We cannot agree that it would be useless to satisfy the formal requirements of the law for submission of an application and a complete set of plans. If the City is to fulfill its duties of inspection and approval of the construction, these documents are a necessity. The requirement is more than one of form: it is one of substance. We further note that the Director testified that he would have to have the complete plans before he could order a permit to issue.
Plaintiff argues that under the terms of the lease, plans are to be submitted to the Director of the Department of Public Works for approval. We doubt that the terms of a lease could supersede an ordinance. Furthermore, we believe that the lease dealt only with the relationship between lessor and lessee not that of municipality and a citizen.
The surface area of the adjacent lands were to be used by agents, employees and contractors of the lessee and by the general public, therefore all plans had to be submitted to the Director of the Department of Public Works prior to commencement of construction. This language is interpreted by the court to mean that the Director was acting as an agent for the lessor to assure the safety of agents, employees and contractors of the lessor as well as the general public. It did not negate the need for an application to be made to the building official.
Appellee argues that the application to the building official is a vain and useless requirement since the Director, the supervisor of the building official, has approved the plans. Further, they state that the permit was not required in the first construction. As we read the ordinance, the application to the building official is required. It may be pro-forma in view of the Director's prior approval but the permit is *1299 required. That the requirement was overlooked in the prior construction does not obviate the necessity.
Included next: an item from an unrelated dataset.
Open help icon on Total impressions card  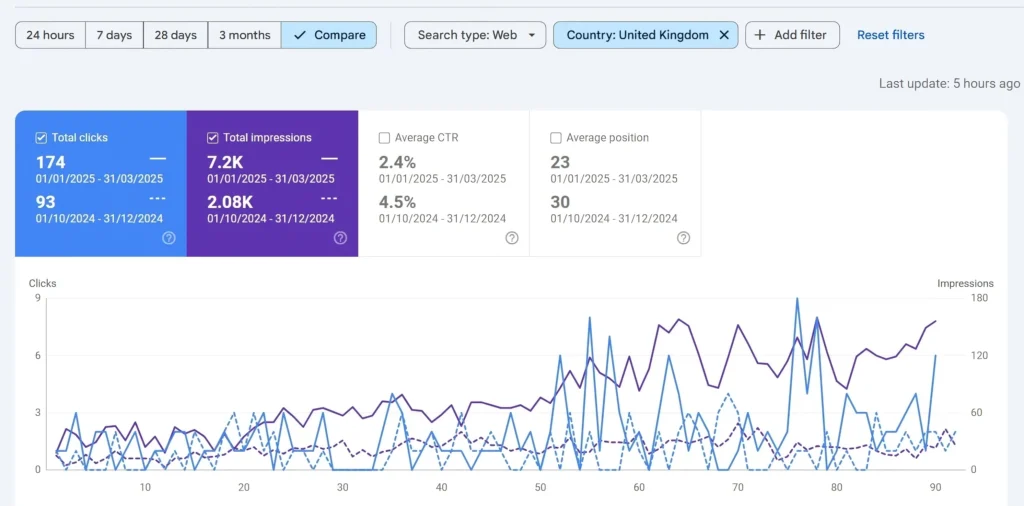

One error does not require a second.
Plaintiff argues that an application would have been fruitless after the resolution was passed by the City and Parish Councils. We cannot presume that in order to make mandamus applicable.
Perhaps the same decision can also be reached by employing the concept of prematurity. At the very least, the proper forms submitted to the proper official is prerequisite to resort to a writ of mandamus.
Appellants have contended that a mandamus should not issue to a lessor to require it to approve reconstruction when the lessee has breached the lease. Appellants themselves are now merging the statuses of lessor and municipality. In the first place there is no action for rescission and only the appellants' contention that the lease was breached. Furthermore, we find insufficient proof of any breach.
While we entertain considerable doubt as to the validity of the resolutions placing conditions upon the issuance of a permit,[2] our decision obviates the necessity of a holding thereon.
We find that the writ of mandamus was improperly issued. The judgment of the trial court is reversed at appellee's costs.
REVERSED.
NOTES
[1] Code of Ordinance Title 5, 1:5(b), in pertinent part states:
"The building official shall have the power and duty to enforce all of the provisions of this title; shall have general supervisory authority over the administration and enforcement of all building codes and ordinances; and shall coordinate the administration and enforcement of all such ordinances to insure that all provisions thereof are fully complied with before the issuance of necessary certificates of occupancy; all permits shall be issued by him and he shall collect all fees provided herein, and transmit the same to the director of finance."
[2] Summerell v. Phillips, 282 So.2d 450 (La.1973).